Which MasterClass drawings are you looking for.


----------



## chuckger (Jan 2, 2008)

Hi Steve, 
Can the PDF's be put back so we all can use them like they where befor the master class's where removed?? Would be nice if Shad put the material back up. 

Thanks, Chuck


----------



## SteveC (Jan 2, 2008)

Chuck

That's the plan, but since Shad had to take the old MLS forum software (i.e. Snitz) off-line permanently, and the old MasterClass articles were developed and integrated into that software over a rather lengthy period of time. The change over isn't something that is a simple matter of flipping a switch and it's done, the transition is going to take a lot of work and time to accomplish.







Additionally, toward the end of the Mason Bogie - 2002 MasterClass, for a multitude of circumstances things became disjointed.

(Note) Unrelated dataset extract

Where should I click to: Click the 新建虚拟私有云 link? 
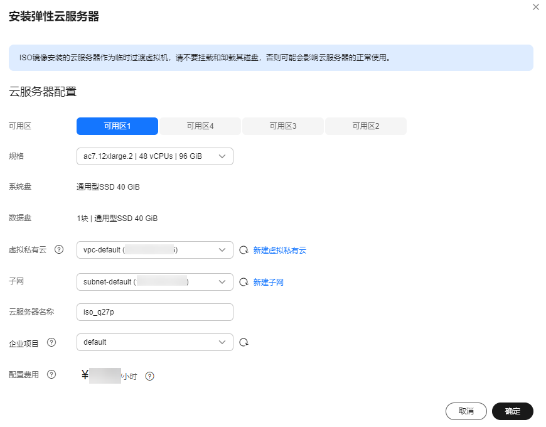coord(279,250)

However, in the meantime if there's something that anyone needs all they need do is ask and I'm sure among the MLS members we'll be able to supply what's needed.


----------



## bearswood (Jan 2, 2008)

Steve,
I am talking about the PDF links that were embedded in the articles to various templates: for example, 



*Download the PDF Templates for this Chapter.*
*Masterclass Options 1 to 6 2-6-6Ts (All Masterclassers to use this set)*
*DSP&P Heavy 2-6-6T (special drawings for larger 2-6-6T, with 45" straight boiler)*
*DSP&P Big 2-8-6T

*
This was on page 18 of chap 3 part l. 

I hope this clarifies my needs. 


George from northern Indiana


----------



## SteveC (Jan 2, 2008)

George

I've uploaded my copies of the various Mason Bogie - MasterClass drawing files to the location pointed to by the following link, take a look and see if you find what you need, if not let me know and I'll see if I can find it.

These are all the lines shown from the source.